Solution 1: Group Connected Indices

Think of indices (i, j) where Math.abs(nums[i] - nums[j]) <= limit, as an edge in a graph.
A group of indices that are connected to each other by these edges can be sorted in any way.

  1. Group indices into connected groups.
    Sort nums in asc order, split nums into groups where each adjacent pair has a difference <= limit.
  2. For each group, sort both indices and values in asc order.
    Assign the new value in sorted order to each index.

n = length of nums
Time Complexity: O(n log(n))
Space Complexity: O(n)

var lexicographicallySmallestArray = function(nums, limit) {
  let n = nums.length, sorted = nums.map((num, idx) => [num, idx]).sort((a, b) => a[0] - b[0]);
  let groups = [], indices = [];
  for (let i = 0; i <= n; i++) {
    if (i === 0 || i === n || sorted[i][0] - sorted[i - 1][0] > limit) {
      groups.push(indices);
      if (i < n) indices = [sorted[i][1]];
    } else {
      indices.push(sorted[i][1]);
    }
  }
  let res = Array(n);
  for (let indices of groups) {
    let values = [];
    for (let index of indices) {
      values.push(nums[index]);
    }
    values.sort((a, b) => a - b);
    indices.sort((a, b) => a - b);
    for (let i = 0; i < indices.length; i++) {
      res[indices[i]] = values[i];
    }
  }
  return res;
};

Solution 2: Union Find

Use union find to get the connected groups.

  1. Sort the values of nums in asc order and use union find to connect adjacent pairs where the difference <= limit.
  2. Group each index by the union find parent: {parent: [index, index, ...], parent: [index, ...], ...}
  3. For each group of indices, sort the values in asc order and assign the sorted values to the group's indices.

Time Complexity: O(n log(n))
Space Complexity: O(n)

SHORT TASK 1 >>
Translate this sentence from the passage on sorting array indices into Spanish: "A group of indices that are connected to each other by these edges can be sorted in any way."

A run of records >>
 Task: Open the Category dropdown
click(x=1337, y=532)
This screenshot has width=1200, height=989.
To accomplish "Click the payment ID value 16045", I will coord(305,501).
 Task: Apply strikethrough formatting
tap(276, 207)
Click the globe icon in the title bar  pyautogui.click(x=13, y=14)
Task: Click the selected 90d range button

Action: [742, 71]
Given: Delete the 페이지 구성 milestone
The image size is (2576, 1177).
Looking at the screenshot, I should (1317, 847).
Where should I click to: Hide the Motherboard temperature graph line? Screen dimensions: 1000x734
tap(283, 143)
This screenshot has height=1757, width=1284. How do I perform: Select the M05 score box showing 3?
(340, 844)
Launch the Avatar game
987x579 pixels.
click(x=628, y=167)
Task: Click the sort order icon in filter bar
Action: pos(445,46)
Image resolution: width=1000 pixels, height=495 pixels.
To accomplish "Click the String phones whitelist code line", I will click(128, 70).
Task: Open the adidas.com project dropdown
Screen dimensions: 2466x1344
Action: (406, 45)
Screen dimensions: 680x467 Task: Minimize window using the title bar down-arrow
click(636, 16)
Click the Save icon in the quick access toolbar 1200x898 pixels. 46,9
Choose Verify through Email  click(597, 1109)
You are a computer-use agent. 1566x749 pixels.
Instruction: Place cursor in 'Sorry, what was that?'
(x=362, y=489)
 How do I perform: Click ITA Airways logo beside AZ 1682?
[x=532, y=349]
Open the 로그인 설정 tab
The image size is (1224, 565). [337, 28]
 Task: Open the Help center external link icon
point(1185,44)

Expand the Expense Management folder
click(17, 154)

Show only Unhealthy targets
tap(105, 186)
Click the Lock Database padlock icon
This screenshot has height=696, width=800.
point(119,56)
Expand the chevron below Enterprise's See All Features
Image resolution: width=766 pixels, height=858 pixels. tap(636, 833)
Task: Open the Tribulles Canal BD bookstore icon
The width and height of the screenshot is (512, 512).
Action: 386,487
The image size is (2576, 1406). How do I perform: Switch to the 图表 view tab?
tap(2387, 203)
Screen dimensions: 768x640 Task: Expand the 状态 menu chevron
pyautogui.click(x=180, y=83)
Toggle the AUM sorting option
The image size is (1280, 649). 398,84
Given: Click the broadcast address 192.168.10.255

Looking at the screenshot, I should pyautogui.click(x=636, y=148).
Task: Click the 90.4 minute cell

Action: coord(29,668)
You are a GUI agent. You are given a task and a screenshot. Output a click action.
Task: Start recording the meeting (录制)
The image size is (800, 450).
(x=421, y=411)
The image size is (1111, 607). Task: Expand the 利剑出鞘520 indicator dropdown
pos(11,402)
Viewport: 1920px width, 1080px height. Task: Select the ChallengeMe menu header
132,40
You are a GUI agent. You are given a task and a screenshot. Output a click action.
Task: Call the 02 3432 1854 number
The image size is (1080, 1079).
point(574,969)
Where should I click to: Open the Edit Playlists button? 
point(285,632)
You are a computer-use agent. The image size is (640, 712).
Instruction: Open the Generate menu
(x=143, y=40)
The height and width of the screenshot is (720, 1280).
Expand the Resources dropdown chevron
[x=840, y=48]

SHORT TASK 2 >>
Pull out the lines of the listing starting at the line that contains "Given: Delete the 페이지 구성 milestone" and ending at the line that contains "Action: pos(445,46)", and reproduce them verbatim.

EXERCISE RESPONSE 1 >>
Un grupo de índices que están conectados entre sí por estas aristas puede ordenarse de cualquier manera.

EXERCISE RESPONSE 2 >>
Given: Delete the 페이지 구성 milestone
The image size is (2576, 1177).
Looking at the screenshot, I should (1317, 847).
Where should I click to: Hide the Motherboard temperature graph line? Screen dimensions: 1000x734
tap(283, 143)
This screenshot has height=1757, width=1284. How do I perform: Select the M05 score box showing 3?
(340, 844)
Launch the Avatar game
987x579 pixels.
click(x=628, y=167)
Task: Click the sort order icon in filter bar
Action: pos(445,46)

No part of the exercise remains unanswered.